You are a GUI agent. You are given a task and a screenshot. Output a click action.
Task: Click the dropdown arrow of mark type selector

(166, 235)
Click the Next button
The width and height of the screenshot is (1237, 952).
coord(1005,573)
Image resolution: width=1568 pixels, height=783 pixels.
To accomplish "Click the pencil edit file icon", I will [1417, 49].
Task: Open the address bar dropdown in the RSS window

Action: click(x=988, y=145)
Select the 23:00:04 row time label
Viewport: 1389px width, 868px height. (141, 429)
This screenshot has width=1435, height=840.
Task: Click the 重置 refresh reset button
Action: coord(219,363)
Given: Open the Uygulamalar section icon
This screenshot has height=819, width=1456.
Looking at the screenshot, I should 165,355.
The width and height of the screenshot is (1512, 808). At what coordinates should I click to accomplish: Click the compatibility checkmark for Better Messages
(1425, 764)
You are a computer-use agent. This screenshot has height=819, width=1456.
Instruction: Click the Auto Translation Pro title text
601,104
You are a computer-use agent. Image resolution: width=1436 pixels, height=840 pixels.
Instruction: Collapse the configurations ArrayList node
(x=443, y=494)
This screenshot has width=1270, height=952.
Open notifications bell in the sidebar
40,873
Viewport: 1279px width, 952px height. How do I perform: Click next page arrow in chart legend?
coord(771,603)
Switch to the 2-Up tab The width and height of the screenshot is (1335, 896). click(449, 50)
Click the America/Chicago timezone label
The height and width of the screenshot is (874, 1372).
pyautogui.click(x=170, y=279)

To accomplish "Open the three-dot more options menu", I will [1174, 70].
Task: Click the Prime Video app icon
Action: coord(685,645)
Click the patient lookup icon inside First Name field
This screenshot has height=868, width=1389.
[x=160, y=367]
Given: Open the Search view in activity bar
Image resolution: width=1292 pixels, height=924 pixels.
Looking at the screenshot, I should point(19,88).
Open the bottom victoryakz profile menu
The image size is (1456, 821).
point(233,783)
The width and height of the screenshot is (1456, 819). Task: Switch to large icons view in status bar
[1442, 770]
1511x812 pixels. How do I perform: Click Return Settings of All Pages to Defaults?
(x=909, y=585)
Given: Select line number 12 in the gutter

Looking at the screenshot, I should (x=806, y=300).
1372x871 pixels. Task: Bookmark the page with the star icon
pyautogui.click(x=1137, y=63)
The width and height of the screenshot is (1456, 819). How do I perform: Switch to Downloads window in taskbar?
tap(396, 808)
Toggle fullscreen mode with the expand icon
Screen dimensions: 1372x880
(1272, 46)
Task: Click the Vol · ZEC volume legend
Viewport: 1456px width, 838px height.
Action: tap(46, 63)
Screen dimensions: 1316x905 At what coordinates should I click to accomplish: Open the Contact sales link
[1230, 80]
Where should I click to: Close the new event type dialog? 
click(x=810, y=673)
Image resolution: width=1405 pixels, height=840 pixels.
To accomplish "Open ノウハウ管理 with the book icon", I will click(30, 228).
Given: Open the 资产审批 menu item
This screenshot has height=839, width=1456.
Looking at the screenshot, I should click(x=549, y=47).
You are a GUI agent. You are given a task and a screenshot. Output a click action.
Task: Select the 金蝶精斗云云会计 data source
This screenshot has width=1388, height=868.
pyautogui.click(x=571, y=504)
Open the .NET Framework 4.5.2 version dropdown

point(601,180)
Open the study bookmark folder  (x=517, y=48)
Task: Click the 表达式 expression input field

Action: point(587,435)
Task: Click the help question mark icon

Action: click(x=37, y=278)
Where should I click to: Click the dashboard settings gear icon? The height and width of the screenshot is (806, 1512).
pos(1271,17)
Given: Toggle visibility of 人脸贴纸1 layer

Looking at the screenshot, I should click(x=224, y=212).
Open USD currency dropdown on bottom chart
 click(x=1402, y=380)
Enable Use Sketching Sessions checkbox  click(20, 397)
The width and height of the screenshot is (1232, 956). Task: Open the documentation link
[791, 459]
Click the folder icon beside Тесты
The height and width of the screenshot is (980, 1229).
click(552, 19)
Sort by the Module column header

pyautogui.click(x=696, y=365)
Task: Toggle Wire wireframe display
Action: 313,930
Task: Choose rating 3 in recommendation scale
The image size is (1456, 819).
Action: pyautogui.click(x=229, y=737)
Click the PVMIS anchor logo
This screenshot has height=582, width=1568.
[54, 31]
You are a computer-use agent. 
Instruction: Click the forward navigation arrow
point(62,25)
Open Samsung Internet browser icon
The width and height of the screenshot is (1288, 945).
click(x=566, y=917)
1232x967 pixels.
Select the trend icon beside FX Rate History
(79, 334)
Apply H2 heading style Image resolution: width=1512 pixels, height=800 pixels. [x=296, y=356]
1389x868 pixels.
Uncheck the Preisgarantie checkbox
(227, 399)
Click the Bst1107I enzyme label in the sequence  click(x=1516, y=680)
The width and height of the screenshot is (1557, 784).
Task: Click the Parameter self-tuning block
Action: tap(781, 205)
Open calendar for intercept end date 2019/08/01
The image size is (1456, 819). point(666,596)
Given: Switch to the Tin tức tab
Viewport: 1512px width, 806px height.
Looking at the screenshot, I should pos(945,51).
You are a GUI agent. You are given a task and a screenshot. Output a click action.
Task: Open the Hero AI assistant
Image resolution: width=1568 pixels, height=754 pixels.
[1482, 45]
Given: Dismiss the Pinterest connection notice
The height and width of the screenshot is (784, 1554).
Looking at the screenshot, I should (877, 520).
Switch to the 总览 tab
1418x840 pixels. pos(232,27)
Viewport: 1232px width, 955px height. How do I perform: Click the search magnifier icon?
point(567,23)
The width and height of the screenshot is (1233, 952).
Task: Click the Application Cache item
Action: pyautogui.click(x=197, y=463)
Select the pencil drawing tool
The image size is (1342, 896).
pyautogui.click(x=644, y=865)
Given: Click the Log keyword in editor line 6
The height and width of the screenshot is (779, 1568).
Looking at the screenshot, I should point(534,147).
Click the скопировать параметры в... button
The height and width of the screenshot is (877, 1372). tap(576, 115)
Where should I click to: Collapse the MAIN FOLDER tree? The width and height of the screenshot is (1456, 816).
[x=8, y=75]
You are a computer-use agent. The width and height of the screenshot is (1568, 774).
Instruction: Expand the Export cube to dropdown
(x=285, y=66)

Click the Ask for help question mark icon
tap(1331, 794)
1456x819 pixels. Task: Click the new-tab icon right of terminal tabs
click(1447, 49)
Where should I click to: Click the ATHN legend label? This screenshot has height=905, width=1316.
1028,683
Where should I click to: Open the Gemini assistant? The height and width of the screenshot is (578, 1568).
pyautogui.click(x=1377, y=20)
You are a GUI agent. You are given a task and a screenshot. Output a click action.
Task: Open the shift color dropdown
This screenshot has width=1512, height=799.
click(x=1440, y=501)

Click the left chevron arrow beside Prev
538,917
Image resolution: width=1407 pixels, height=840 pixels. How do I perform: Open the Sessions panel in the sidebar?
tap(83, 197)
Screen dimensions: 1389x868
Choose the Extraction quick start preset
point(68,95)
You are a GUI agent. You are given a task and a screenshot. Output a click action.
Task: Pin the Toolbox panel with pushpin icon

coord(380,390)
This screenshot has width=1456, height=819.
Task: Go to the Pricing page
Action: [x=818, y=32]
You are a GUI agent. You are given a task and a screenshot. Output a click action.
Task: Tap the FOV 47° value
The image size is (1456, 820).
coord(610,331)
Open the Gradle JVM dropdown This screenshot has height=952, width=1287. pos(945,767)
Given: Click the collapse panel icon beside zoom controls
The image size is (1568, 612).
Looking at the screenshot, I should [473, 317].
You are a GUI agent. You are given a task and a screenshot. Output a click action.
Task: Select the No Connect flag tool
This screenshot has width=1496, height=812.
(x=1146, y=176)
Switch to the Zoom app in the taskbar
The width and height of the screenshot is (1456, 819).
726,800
= = = = =
- Required action
Your reply should be every line of the material, transcribed exactly.

- Answer box
You are a GUI agent. You are given a task and a screenshot. Output a click action.
Task: Click the dropdown arrow of mark type selector

(166, 235)
Click the Next button
The width and height of the screenshot is (1237, 952).
coord(1005,573)
Image resolution: width=1568 pixels, height=783 pixels.
To accomplish "Click the pencil edit file icon", I will [1417, 49].
Task: Open the address bar dropdown in the RSS window

Action: click(x=988, y=145)
Select the 23:00:04 row time label
Viewport: 1389px width, 868px height. (141, 429)
This screenshot has width=1435, height=840.
Task: Click the 重置 refresh reset button
Action: coord(219,363)
Given: Open the Uygulamalar section icon
This screenshot has height=819, width=1456.
Looking at the screenshot, I should 165,355.
The width and height of the screenshot is (1512, 808). At what coordinates should I click to accomplish: Click the compatibility checkmark for Better Messages
(1425, 764)
You are a computer-use agent. This screenshot has height=819, width=1456.
Instruction: Click the Auto Translation Pro title text
601,104
You are a computer-use agent. Image resolution: width=1436 pixels, height=840 pixels.
Instruction: Collapse the configurations ArrayList node
(x=443, y=494)
This screenshot has width=1270, height=952.
Open notifications bell in the sidebar
40,873
Viewport: 1279px width, 952px height. How do I perform: Click next page arrow in chart legend?
coord(771,603)
Switch to the 2-Up tab The width and height of the screenshot is (1335, 896). click(449, 50)
Click the America/Chicago timezone label
The height and width of the screenshot is (874, 1372).
pyautogui.click(x=170, y=279)

To accomplish "Open the three-dot more options menu", I will [1174, 70].
Task: Click the Prime Video app icon
Action: coord(685,645)
Click the patient lookup icon inside First Name field
This screenshot has height=868, width=1389.
[x=160, y=367]
Given: Open the Search view in activity bar
Image resolution: width=1292 pixels, height=924 pixels.
Looking at the screenshot, I should point(19,88).
Open the bottom victoryakz profile menu
The image size is (1456, 821).
point(233,783)
The width and height of the screenshot is (1456, 819). Task: Switch to large icons view in status bar
[1442, 770]
1511x812 pixels. How do I perform: Click Return Settings of All Pages to Defaults?
(x=909, y=585)
Given: Select line number 12 in the gutter

Looking at the screenshot, I should (x=806, y=300).
1372x871 pixels. Task: Bookmark the page with the star icon
pyautogui.click(x=1137, y=63)
The width and height of the screenshot is (1456, 819). How do I perform: Switch to Downloads window in taskbar?
tap(396, 808)
Toggle fullscreen mode with the expand icon
Screen dimensions: 1372x880
(1272, 46)
Task: Click the Vol · ZEC volume legend
Viewport: 1456px width, 838px height.
Action: tap(46, 63)
Screen dimensions: 1316x905 At what coordinates should I click to accomplish: Open the Contact sales link
[1230, 80]
Where should I click to: Close the new event type dialog? 
click(x=810, y=673)
Image resolution: width=1405 pixels, height=840 pixels.
To accomplish "Open ノウハウ管理 with the book icon", I will click(30, 228).
Given: Open the 资产审批 menu item
This screenshot has height=839, width=1456.
Looking at the screenshot, I should click(x=549, y=47).
You are a GUI agent. You are given a task and a screenshot. Output a click action.
Task: Select the 金蝶精斗云云会计 data source
This screenshot has width=1388, height=868.
pyautogui.click(x=571, y=504)
Open the .NET Framework 4.5.2 version dropdown

point(601,180)
Open the study bookmark folder  (x=517, y=48)
Task: Click the 表达式 expression input field

Action: point(587,435)
Task: Click the help question mark icon

Action: click(x=37, y=278)
Where should I click to: Click the dashboard settings gear icon? The height and width of the screenshot is (806, 1512).
pos(1271,17)
Given: Toggle visibility of 人脸贴纸1 layer

Looking at the screenshot, I should click(x=224, y=212).
Open USD currency dropdown on bottom chart
 click(x=1402, y=380)
Enable Use Sketching Sessions checkbox  click(20, 397)
The width and height of the screenshot is (1232, 956). Task: Open the documentation link
[791, 459]
Click the folder icon beside Тесты
The height and width of the screenshot is (980, 1229).
click(552, 19)
Sort by the Module column header

pyautogui.click(x=696, y=365)
Task: Toggle Wire wireframe display
Action: 313,930
Task: Choose rating 3 in recommendation scale
The image size is (1456, 819).
Action: pyautogui.click(x=229, y=737)
Click the PVMIS anchor logo
This screenshot has height=582, width=1568.
[54, 31]
You are a computer-use agent. 
Instruction: Click the forward navigation arrow
point(62,25)
Open Samsung Internet browser icon
The width and height of the screenshot is (1288, 945).
click(x=566, y=917)
1232x967 pixels.
Select the trend icon beside FX Rate History
(79, 334)
Apply H2 heading style Image resolution: width=1512 pixels, height=800 pixels. [x=296, y=356]
1389x868 pixels.
Uncheck the Preisgarantie checkbox
(227, 399)
Click the Bst1107I enzyme label in the sequence  click(x=1516, y=680)
The width and height of the screenshot is (1557, 784).
Task: Click the Parameter self-tuning block
Action: tap(781, 205)
Open calendar for intercept end date 2019/08/01
The image size is (1456, 819). point(666,596)
Given: Switch to the Tin tức tab
Viewport: 1512px width, 806px height.
Looking at the screenshot, I should pos(945,51).
You are a GUI agent. You are given a task and a screenshot. Output a click action.
Task: Open the Hero AI assistant
Image resolution: width=1568 pixels, height=754 pixels.
[1482, 45]
Given: Dismiss the Pinterest connection notice
The height and width of the screenshot is (784, 1554).
Looking at the screenshot, I should (877, 520).
Switch to the 总览 tab
1418x840 pixels. pos(232,27)
Viewport: 1232px width, 955px height. How do I perform: Click the search magnifier icon?
point(567,23)
The width and height of the screenshot is (1233, 952).
Task: Click the Application Cache item
Action: pyautogui.click(x=197, y=463)
Select the pencil drawing tool
The image size is (1342, 896).
pyautogui.click(x=644, y=865)
Given: Click the Log keyword in editor line 6
The height and width of the screenshot is (779, 1568).
Looking at the screenshot, I should point(534,147).
Click the скопировать параметры в... button
The height and width of the screenshot is (877, 1372). tap(576, 115)
Where should I click to: Collapse the MAIN FOLDER tree? The width and height of the screenshot is (1456, 816).
[x=8, y=75]
You are a computer-use agent. The width and height of the screenshot is (1568, 774).
Instruction: Expand the Export cube to dropdown
(x=285, y=66)

Click the Ask for help question mark icon
tap(1331, 794)
1456x819 pixels. Task: Click the new-tab icon right of terminal tabs
click(1447, 49)
Where should I click to: Click the ATHN legend label? This screenshot has height=905, width=1316.
1028,683
Where should I click to: Open the Gemini assistant? The height and width of the screenshot is (578, 1568).
pyautogui.click(x=1377, y=20)
You are a GUI agent. You are given a task and a screenshot. Output a click action.
Task: Open the shift color dropdown
This screenshot has width=1512, height=799.
click(x=1440, y=501)

Click the left chevron arrow beside Prev
538,917
Image resolution: width=1407 pixels, height=840 pixels. How do I perform: Open the Sessions panel in the sidebar?
tap(83, 197)
Screen dimensions: 1389x868
Choose the Extraction quick start preset
point(68,95)
You are a GUI agent. You are given a task and a screenshot. Output a click action.
Task: Pin the Toolbox panel with pushpin icon

coord(380,390)
This screenshot has width=1456, height=819.
Task: Go to the Pricing page
Action: [x=818, y=32]
You are a GUI agent. You are given a task and a screenshot. Output a click action.
Task: Tap the FOV 47° value
The image size is (1456, 820).
coord(610,331)
Open the Gradle JVM dropdown This screenshot has height=952, width=1287. pos(945,767)
Given: Click the collapse panel icon beside zoom controls
The image size is (1568, 612).
Looking at the screenshot, I should [473, 317].
You are a GUI agent. You are given a task and a screenshot. Output a click action.
Task: Select the No Connect flag tool
This screenshot has width=1496, height=812.
(x=1146, y=176)
Switch to the Zoom app in the taskbar
The width and height of the screenshot is (1456, 819).
726,800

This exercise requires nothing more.